**TASK TO COMPLETE**
Look for the line containing "Task: Select 'Do not allow user consent'" in the listing below; from there, output every line exactly, the last one included.

**EXCERPTED DATA**

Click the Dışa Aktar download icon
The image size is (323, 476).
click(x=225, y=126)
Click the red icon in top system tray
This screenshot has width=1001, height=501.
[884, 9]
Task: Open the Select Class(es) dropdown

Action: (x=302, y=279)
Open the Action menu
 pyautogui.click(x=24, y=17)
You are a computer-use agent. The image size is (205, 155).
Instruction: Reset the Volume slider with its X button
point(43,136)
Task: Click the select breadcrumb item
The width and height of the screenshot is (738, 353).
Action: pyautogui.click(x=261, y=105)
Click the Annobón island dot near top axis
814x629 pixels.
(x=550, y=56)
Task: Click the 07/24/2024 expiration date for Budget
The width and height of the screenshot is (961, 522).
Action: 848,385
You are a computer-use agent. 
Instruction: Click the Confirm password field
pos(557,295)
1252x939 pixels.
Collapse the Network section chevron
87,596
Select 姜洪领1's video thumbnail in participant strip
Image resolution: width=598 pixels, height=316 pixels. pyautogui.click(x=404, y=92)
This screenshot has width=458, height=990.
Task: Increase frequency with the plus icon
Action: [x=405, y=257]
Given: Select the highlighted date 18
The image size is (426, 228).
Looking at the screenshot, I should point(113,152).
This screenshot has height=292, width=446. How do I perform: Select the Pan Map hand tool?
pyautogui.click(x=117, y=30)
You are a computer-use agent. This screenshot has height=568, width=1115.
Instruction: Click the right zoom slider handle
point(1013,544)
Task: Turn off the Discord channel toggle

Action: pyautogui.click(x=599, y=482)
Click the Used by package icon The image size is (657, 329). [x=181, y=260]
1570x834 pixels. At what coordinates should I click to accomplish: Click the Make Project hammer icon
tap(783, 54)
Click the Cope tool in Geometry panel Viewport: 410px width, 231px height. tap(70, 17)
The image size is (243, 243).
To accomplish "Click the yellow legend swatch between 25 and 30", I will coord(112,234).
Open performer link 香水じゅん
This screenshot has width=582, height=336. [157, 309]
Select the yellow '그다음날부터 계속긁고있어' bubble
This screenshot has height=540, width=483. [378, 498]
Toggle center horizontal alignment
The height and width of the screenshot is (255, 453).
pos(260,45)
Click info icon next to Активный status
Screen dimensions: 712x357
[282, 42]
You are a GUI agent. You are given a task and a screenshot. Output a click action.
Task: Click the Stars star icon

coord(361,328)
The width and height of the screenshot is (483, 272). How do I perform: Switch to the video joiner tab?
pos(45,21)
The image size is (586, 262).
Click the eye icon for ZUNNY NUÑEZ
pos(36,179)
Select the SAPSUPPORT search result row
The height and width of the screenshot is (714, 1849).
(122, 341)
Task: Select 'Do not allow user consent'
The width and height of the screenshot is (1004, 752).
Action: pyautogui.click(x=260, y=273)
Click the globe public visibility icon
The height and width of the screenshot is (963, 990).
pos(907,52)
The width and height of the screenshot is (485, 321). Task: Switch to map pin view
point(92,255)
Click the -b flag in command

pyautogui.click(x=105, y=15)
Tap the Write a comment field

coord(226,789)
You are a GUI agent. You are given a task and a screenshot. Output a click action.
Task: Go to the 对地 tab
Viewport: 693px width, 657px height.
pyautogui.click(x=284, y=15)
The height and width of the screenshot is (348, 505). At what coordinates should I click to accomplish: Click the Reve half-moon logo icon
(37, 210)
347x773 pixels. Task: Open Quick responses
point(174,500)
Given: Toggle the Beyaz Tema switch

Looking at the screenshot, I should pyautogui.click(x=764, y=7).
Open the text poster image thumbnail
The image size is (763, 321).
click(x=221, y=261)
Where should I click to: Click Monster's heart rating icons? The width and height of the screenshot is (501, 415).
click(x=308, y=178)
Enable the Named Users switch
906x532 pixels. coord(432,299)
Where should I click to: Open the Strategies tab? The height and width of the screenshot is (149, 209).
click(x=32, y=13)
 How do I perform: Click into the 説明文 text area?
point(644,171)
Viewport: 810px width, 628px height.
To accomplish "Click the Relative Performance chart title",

**RESPONSE AREA**
Task: Select 'Do not allow user consent'
The width and height of the screenshot is (1004, 752).
Action: pyautogui.click(x=260, y=273)
Click the globe public visibility icon
The height and width of the screenshot is (963, 990).
pos(907,52)
The width and height of the screenshot is (485, 321). Task: Switch to map pin view
point(92,255)
Click the -b flag in command

pyautogui.click(x=105, y=15)
Tap the Write a comment field

coord(226,789)
You are a GUI agent. You are given a task and a screenshot. Output a click action.
Task: Go to the 对地 tab
Viewport: 693px width, 657px height.
pyautogui.click(x=284, y=15)
The height and width of the screenshot is (348, 505). At what coordinates should I click to accomplish: Click the Reve half-moon logo icon
(37, 210)
347x773 pixels. Task: Open Quick responses
point(174,500)
Given: Toggle the Beyaz Tema switch

Looking at the screenshot, I should pyautogui.click(x=764, y=7).
Open the text poster image thumbnail
The image size is (763, 321).
click(x=221, y=261)
Where should I click to: Click Monster's heart rating icons? The width and height of the screenshot is (501, 415).
click(x=308, y=178)
Enable the Named Users switch
906x532 pixels. coord(432,299)
Where should I click to: Open the Strategies tab? The height and width of the screenshot is (149, 209).
click(x=32, y=13)
 How do I perform: Click into the 説明文 text area?
point(644,171)
Viewport: 810px width, 628px height.
To accomplish "Click the Relative Performance chart title",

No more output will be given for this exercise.